Text segment:
┄┄┄┄┄┄┄┄┄┄┄┄┄┄┄┄┄┄┄┄
I’m very proud to be in recovery. I have come so far in the last year and a half and it feels great. But I am not perfect. And neither is recovery. This past week I experienced one of those things they tell you in treatment and you’re like “yeah yeah..” cause you think you know more than your therapists.

I remember being in therapy and them talking a lot about how undereating often leads to binging or overeating later on and actually does more harm than good. Now I was a strict anorexic who thought I had total control over my eating and never really experienced this in real life. It became something I heard, but never listened to.

Until this week.

This week I was off work and had multiple friends come visit/stay with me on top of it being the holiday season. Naturally, my eating disorder got louder. One day, I had eaten a late lunch and wasn’t very hungry when my husband and friends were, so decided not to eat dinner at the same time as them. Which was really great intuitive eating to start with! But then my eating disorder turned it into an excuse NOT to eat dinner. Since I was already eating late, why not just skip the meal all together???
┄┄┄┄┄┄┄┄┄┄┄┄┄┄┄┄┄┄┄┄
Supplied material:

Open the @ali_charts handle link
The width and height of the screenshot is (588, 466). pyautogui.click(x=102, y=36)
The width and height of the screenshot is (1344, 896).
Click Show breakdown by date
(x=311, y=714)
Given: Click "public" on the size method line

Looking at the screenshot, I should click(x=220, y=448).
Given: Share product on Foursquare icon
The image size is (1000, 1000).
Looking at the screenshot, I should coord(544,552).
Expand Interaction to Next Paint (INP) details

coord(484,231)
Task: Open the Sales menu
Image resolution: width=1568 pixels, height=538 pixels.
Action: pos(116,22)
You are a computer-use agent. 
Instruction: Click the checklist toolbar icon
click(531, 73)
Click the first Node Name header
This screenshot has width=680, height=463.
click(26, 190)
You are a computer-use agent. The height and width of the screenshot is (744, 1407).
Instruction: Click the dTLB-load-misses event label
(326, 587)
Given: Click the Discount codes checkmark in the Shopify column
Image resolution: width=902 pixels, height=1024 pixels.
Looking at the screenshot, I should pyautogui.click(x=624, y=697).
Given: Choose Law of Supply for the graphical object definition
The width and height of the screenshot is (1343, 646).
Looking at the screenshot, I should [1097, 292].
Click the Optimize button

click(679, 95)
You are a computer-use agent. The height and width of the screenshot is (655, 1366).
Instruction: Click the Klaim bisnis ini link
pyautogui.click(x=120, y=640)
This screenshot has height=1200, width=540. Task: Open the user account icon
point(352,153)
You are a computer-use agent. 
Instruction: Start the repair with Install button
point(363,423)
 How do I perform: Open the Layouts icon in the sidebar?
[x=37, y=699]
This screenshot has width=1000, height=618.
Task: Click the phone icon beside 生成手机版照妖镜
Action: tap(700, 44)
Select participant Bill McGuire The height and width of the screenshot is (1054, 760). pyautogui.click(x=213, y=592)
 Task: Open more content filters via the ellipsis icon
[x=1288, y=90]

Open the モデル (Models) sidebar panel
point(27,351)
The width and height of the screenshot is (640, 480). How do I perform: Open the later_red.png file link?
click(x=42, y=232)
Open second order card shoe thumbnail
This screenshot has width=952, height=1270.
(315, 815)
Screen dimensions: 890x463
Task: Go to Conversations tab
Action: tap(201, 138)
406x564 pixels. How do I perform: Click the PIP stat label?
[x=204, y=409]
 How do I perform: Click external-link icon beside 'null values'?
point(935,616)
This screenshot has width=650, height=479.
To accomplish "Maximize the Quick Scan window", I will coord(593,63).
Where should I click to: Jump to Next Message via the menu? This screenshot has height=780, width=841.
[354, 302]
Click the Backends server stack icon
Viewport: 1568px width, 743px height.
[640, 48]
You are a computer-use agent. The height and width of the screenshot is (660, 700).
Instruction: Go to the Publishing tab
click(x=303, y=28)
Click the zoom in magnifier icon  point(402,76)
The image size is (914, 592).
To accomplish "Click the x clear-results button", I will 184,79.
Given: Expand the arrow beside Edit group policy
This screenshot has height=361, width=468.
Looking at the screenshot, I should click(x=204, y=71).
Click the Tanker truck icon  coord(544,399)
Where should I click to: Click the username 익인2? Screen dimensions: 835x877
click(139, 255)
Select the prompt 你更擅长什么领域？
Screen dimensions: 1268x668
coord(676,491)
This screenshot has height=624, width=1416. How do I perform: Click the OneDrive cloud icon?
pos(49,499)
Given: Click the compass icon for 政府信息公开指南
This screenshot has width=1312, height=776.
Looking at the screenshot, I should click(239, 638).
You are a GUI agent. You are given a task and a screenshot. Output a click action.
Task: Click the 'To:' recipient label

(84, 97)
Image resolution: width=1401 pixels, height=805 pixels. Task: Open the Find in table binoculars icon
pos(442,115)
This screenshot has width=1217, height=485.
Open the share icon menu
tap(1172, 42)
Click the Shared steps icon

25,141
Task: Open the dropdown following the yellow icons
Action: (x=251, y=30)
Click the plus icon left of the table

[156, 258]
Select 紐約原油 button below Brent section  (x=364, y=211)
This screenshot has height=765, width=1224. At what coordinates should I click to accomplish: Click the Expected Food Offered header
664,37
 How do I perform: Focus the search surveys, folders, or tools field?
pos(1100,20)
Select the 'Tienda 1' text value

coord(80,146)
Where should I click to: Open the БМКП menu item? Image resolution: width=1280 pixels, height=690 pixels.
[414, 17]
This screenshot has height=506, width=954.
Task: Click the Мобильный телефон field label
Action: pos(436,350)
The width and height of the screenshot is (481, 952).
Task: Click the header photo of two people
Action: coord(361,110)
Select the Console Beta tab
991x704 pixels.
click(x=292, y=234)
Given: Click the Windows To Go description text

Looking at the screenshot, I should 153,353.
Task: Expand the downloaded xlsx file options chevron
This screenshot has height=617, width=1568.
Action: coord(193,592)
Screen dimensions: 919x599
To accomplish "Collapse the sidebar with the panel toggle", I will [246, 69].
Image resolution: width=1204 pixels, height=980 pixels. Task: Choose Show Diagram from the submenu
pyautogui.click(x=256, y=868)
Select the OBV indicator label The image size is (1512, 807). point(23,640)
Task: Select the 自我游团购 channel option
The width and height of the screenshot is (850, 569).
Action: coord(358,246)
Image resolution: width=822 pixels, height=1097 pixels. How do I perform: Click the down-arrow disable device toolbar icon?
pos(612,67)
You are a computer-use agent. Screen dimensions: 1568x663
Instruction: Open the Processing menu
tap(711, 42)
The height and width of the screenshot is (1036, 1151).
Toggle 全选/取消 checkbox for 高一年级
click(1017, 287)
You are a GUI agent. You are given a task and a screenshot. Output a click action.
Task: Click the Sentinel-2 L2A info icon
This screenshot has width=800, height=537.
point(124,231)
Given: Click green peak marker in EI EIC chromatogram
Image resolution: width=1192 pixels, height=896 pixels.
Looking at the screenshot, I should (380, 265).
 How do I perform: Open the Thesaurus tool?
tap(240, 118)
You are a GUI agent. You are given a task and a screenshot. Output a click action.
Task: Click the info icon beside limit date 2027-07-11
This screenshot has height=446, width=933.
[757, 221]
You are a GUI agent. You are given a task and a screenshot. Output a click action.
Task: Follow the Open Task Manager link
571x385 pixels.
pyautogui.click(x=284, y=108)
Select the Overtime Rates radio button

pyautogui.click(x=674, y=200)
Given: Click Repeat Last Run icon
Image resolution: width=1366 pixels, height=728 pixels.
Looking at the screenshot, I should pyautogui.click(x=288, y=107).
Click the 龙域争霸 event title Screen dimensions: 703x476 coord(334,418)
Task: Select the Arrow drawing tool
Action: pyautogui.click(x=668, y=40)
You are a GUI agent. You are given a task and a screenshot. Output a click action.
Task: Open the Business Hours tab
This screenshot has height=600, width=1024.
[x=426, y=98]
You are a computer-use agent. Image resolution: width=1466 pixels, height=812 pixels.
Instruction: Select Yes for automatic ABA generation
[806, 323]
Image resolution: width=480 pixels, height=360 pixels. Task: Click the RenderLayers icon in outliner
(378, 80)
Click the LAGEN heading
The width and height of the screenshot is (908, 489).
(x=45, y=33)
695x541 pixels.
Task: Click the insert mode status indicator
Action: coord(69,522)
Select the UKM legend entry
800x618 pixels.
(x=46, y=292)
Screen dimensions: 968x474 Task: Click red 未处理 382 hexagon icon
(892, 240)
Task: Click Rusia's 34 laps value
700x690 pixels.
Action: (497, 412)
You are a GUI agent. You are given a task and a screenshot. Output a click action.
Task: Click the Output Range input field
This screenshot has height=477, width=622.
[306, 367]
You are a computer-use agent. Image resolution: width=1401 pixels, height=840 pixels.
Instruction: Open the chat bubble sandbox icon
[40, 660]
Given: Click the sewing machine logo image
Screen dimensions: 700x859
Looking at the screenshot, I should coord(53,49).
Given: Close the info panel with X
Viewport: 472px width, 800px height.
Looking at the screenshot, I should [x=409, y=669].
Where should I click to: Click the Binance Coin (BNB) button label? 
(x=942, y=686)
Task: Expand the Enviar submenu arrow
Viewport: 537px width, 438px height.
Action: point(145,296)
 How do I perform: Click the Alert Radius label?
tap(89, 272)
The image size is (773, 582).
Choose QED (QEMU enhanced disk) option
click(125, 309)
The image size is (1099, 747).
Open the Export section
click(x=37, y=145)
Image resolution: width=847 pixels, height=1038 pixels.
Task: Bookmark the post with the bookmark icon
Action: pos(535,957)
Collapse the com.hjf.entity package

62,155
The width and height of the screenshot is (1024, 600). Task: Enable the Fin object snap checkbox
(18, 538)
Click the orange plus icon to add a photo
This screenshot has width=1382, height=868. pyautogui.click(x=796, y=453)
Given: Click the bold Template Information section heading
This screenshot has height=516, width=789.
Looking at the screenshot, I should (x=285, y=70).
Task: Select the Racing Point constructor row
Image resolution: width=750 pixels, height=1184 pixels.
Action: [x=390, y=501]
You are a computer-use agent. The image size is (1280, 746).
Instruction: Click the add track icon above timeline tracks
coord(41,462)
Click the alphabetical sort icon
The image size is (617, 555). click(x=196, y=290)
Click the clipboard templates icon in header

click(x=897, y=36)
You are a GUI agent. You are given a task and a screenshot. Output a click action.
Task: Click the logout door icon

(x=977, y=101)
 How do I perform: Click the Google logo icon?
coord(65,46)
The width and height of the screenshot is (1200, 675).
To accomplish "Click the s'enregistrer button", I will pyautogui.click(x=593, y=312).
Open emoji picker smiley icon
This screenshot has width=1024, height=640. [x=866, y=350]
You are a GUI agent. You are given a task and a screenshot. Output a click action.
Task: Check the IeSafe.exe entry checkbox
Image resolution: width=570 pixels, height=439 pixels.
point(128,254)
┄┄┄┄┄┄┄┄┄┄┄┄┄┄┄┄┄┄┄┄
Requirement A: According to the recovery post, how long has the writer been in recovery?
Requirement B: Edit the recovery post's stretch from "I’m very proud" through "Until this week.", replacing "strict" with "rigid".
Requirement C: Proceed with the recovery post from the point where it stops.
The lines above have no connection to the recovery post.

Answer space A: A year and a half.

Answer space B:
I’m very proud to be in recovery. I have come so far in the last year and a half and it feels great. But I am not perfect. And neither is recovery. This past week I experienced one of those things they tell you in treatment and you’re like “yeah yeah..” cause you think you know more than your therapists.

I remember being in therapy and them talking a lot about how undereating often leads to binging or overeating later on and actually does more harm than good. Now I was a rigid anorexic who thought I had total control over my eating and never really experienced this in real life. It became something I heard, but never listened to.

Until this week.

Answer space C:
Well, as we were hanging out, my body began to send hunger cues. My eating disorder kept pushing off eating and pushing off eating until I was ravenous and realized I couldn’t do this all night. So I made some food. When that didn’t feel me up, I made more. Even then I wasn’t completely full so 2 hours later before I went to bed I ate more.

By the time I was done eating and feeling really shitty about myself, I realized that I ate WAYYYY more than I would have it I had just eaten dinner the first time my body signaled hunger. LIGHTBULB. That’s what they told me in therapy, dummy. Sometimes we actually have to experience something to believe it.

When your eating disorder gets loud, I challenge you to eat anyway when your body asks for food. Putting it off could truly lead to overeating which will just make you feel worse. Stay strong and remember, you are not perfect and neither is treatment/recovery and that is OK.